Grigory Falko

Personal information
- Full name: Grigory Alexeyevich Falko
- Nationality: Russia
- Born: 9 May 1987 (age 39) Leningrad, Soviet Union
- Height: 1.88 m (6 ft 2 in)
- Weight: 78 kg (172 lb)

Sport
- Sport: Swimming
- Strokes: Breaststroke

Medal record
Representing Russia
European Championships (LC)
| Gold medal – first place | 2008 Eindhoven | 200 m breaststroke |
| Gold medal – first place | 2008 Eindhoven | 4×100 m medley |
European Championships (SC)
| Gold medal – first place | 2007 Debrecen | 100 m breaststroke |
| Silver medal – second place | 2005 Trieste | 200 m breaststroke |
| Bronze medal – third place | 2004 Vienna | 200 m breaststroke |
Summer Universiade
| Gold medal – first place | 2007 Bangkok | 4×100 m medley |

= Grigory Falko =

Russian swimmer

Grigory Alekseevich Falko (Григорий Алексеевич Фалько; born 9 May 1987) is an Olympic and national-record-holding breaststroke swimmer from Russia.
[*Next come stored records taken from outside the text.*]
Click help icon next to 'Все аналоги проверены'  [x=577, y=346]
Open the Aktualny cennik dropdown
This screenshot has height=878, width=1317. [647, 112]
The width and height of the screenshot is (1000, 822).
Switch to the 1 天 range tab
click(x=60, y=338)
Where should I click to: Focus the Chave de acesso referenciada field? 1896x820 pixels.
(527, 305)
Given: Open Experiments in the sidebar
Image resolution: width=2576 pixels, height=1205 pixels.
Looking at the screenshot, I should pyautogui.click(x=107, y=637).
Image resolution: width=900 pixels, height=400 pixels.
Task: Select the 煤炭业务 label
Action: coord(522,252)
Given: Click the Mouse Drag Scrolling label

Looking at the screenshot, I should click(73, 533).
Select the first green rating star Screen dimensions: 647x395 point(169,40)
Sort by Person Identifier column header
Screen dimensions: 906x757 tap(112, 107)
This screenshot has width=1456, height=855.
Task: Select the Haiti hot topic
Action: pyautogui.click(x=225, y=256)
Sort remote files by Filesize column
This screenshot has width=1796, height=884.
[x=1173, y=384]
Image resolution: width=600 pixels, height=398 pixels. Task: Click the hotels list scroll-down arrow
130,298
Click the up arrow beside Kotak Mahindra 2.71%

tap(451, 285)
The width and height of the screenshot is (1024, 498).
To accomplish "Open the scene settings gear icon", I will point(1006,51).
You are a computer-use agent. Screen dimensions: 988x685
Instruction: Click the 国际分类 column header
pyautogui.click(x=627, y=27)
He swam for Russia at the 2004 and 2008 Olympics.

He swam for Russia at:
- Olympics: 2004, 2008
- World Championships: 2005, 2007, 2009
- World University Games: 2007
- European Championships: 2008
- SC Worlds: 2010
- SC Europeans: 2004, 2005, 2007

Falko is married to the Olympic synchronized swimmer Alexandra Patskevich, they have a son Semyon (born 2019).